A 5-year-old child with recurrent glue ear (otitis media with effusion) requires grommet insertion. During myringotomy, the most appropriate incision site is:

A Posterosuperior quadrant — direct view of the ossicles
B Anterosuperior quadrant — near the malleus handle
C Anteroinferior quadrant — furthest from the facial nerve and chorda tympani
D Posteroinferior quadrant — near the round window niche

Correct! The anteroinferior quadrant is the standard site for myringotomy and grommet insertion. It is the safest quadrant because it is furthest from the chorda tympani (posterosuperior), the ossicles (central/anterosuperior), the facial nerve canal (posterosuperior), and the round window (posteroinferior).

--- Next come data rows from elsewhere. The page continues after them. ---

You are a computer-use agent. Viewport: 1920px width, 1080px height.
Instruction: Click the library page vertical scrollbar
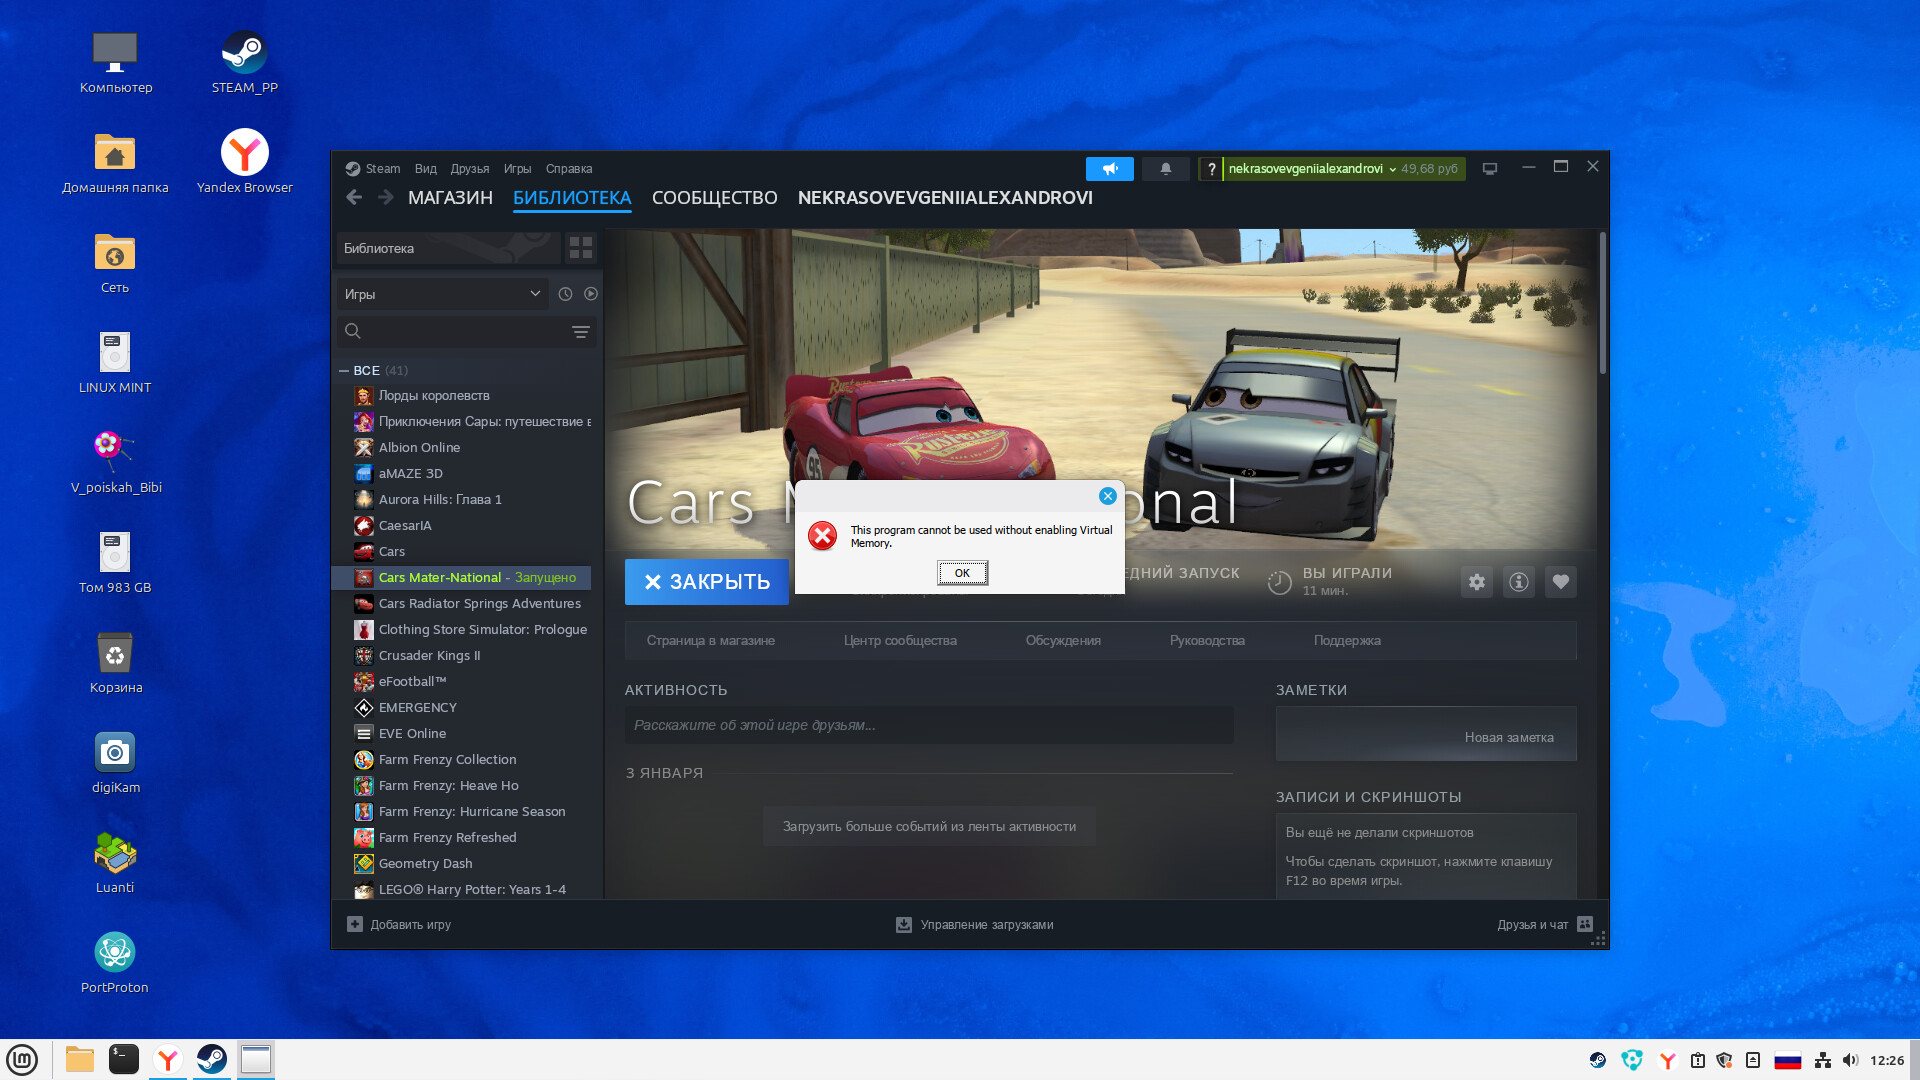click(1602, 304)
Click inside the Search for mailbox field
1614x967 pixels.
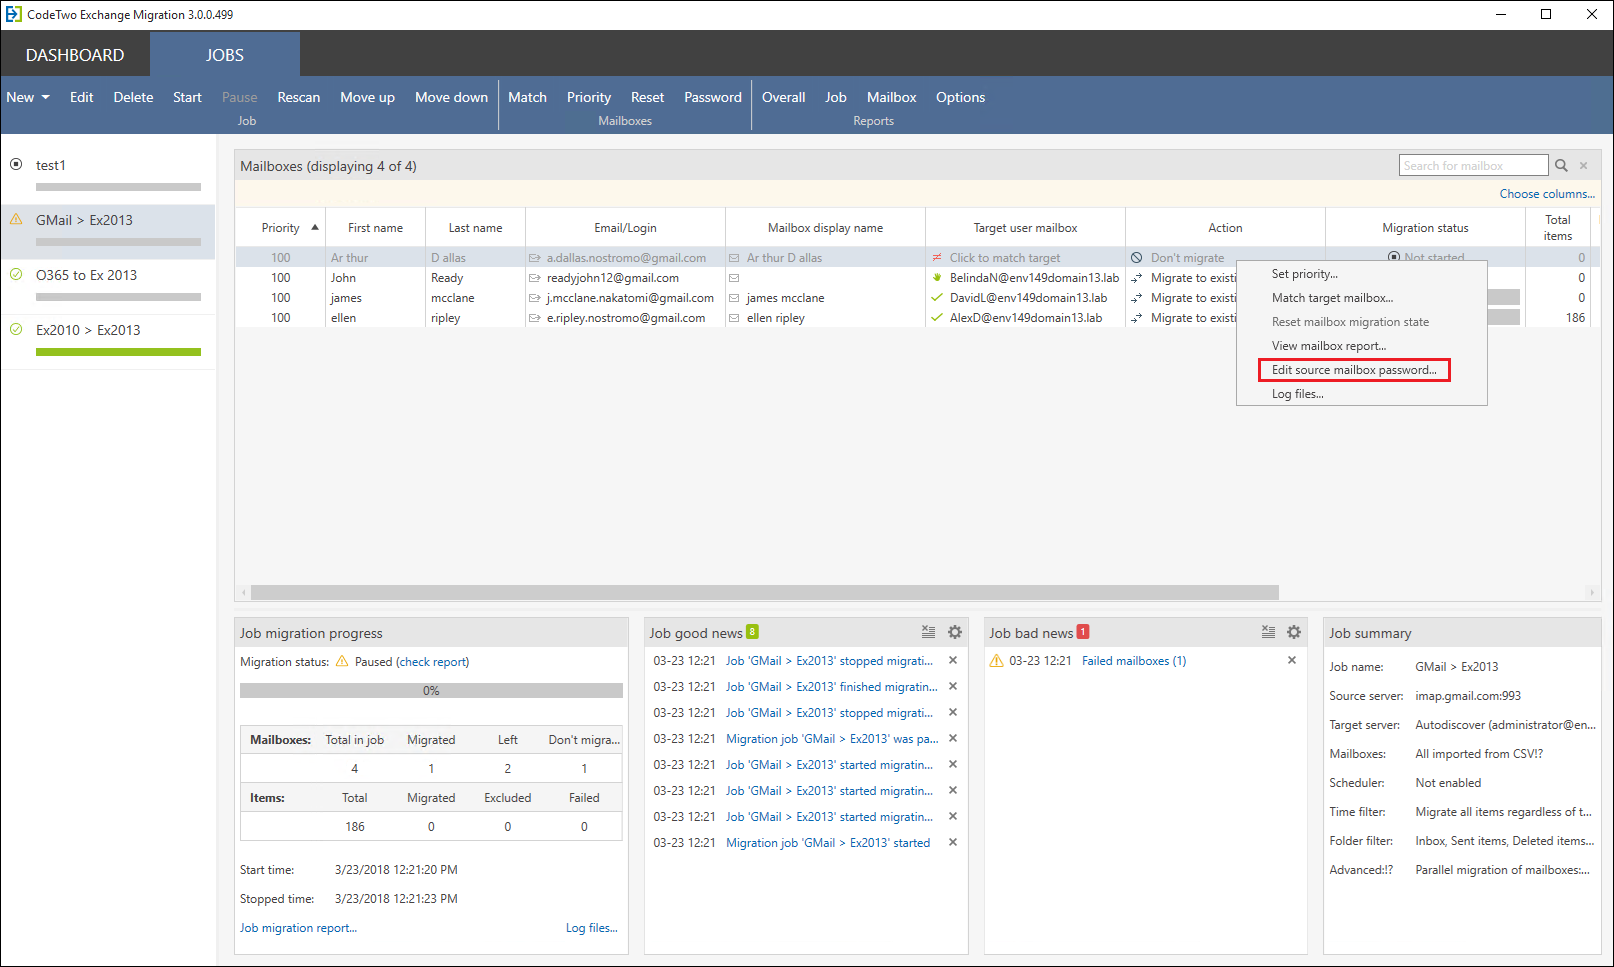(1470, 164)
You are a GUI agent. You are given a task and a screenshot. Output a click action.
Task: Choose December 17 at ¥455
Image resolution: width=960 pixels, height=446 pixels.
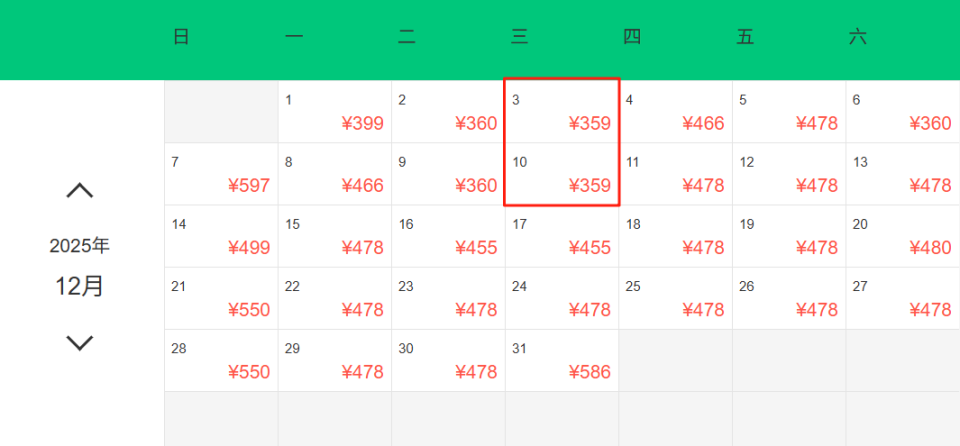pyautogui.click(x=562, y=236)
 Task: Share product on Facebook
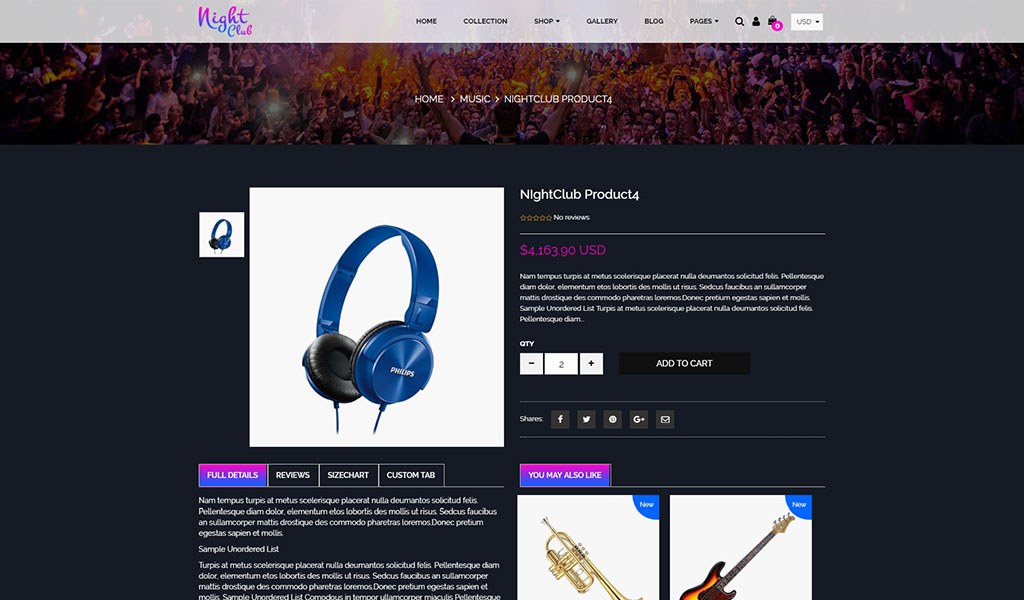[560, 419]

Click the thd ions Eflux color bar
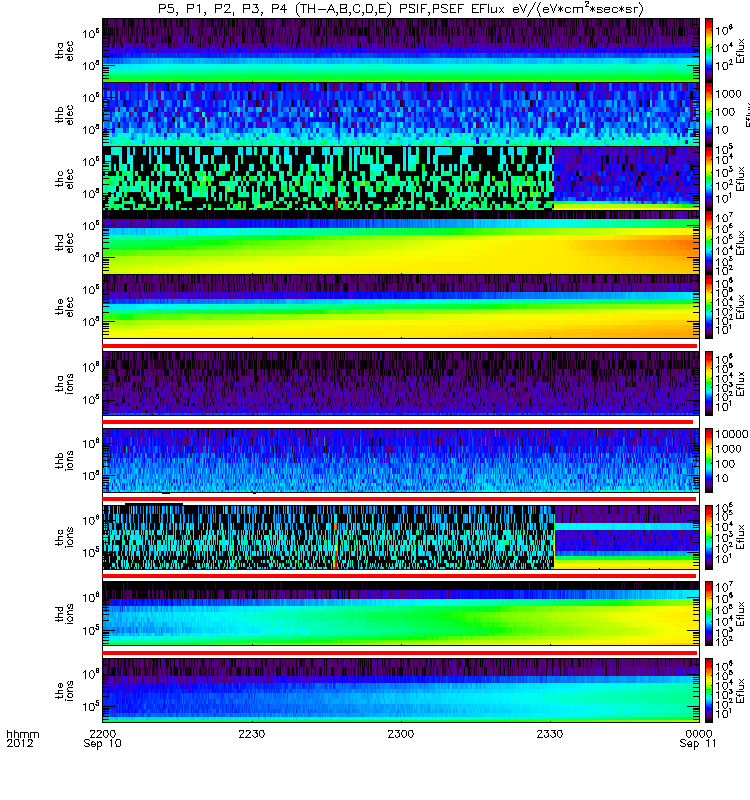(709, 613)
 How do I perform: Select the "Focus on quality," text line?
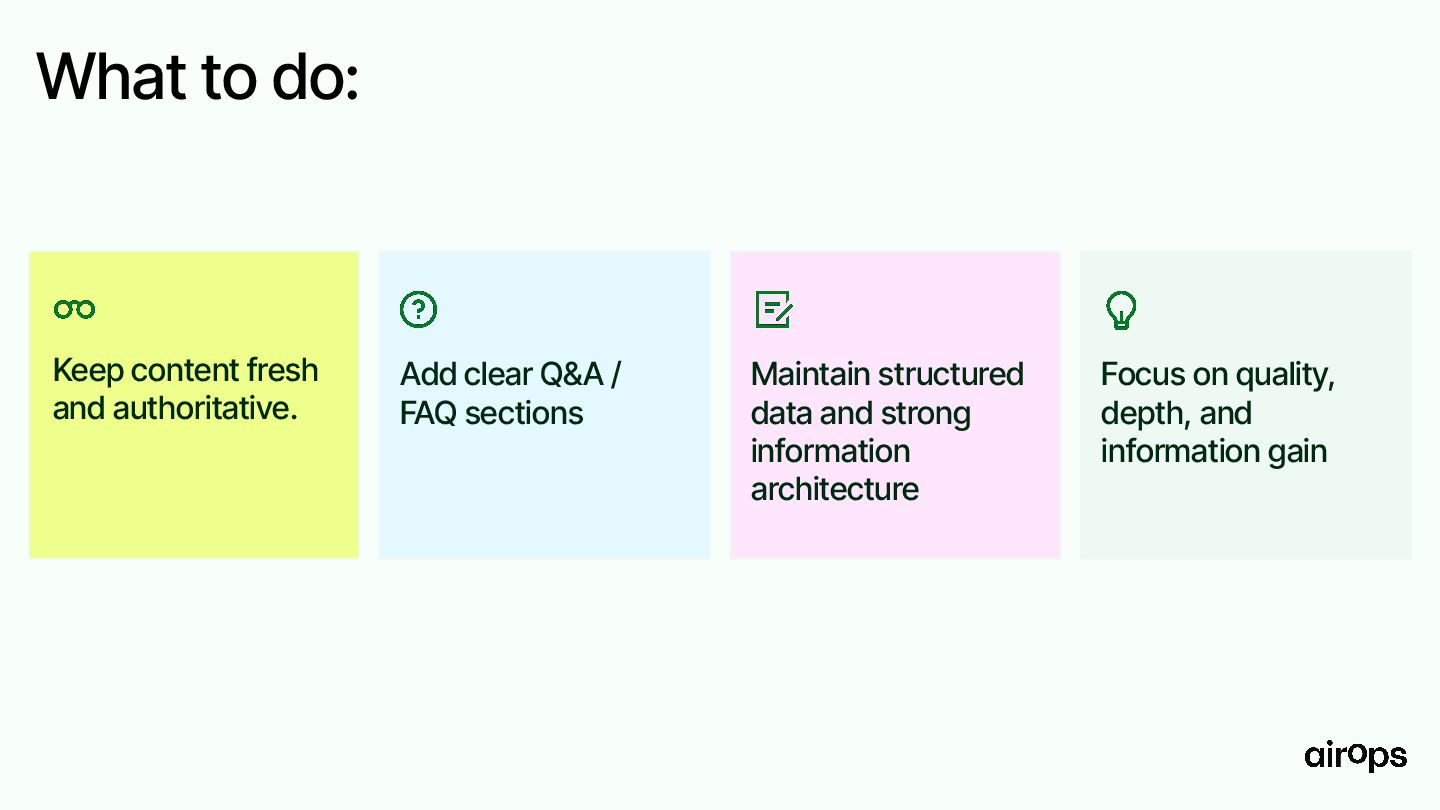click(x=1217, y=374)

Myringotomy site mnemonic: "AI = Always Incise anteroinferior." Reasons: away from chorda tympani (posterior), away from ossicles (superior), away from facial nerve (posterosuperior), away from round window (posteroinferior). The cone of light reflex (otoscopic landmark) is also in the anteroinferior quadrant.

Incorrect. The ANTEROINFERIOR quadrant is the standard and safest site for myringotomy. The posterosuperior quadrant (ossicles, facial nerve, chorda tympani) is the most dangerous.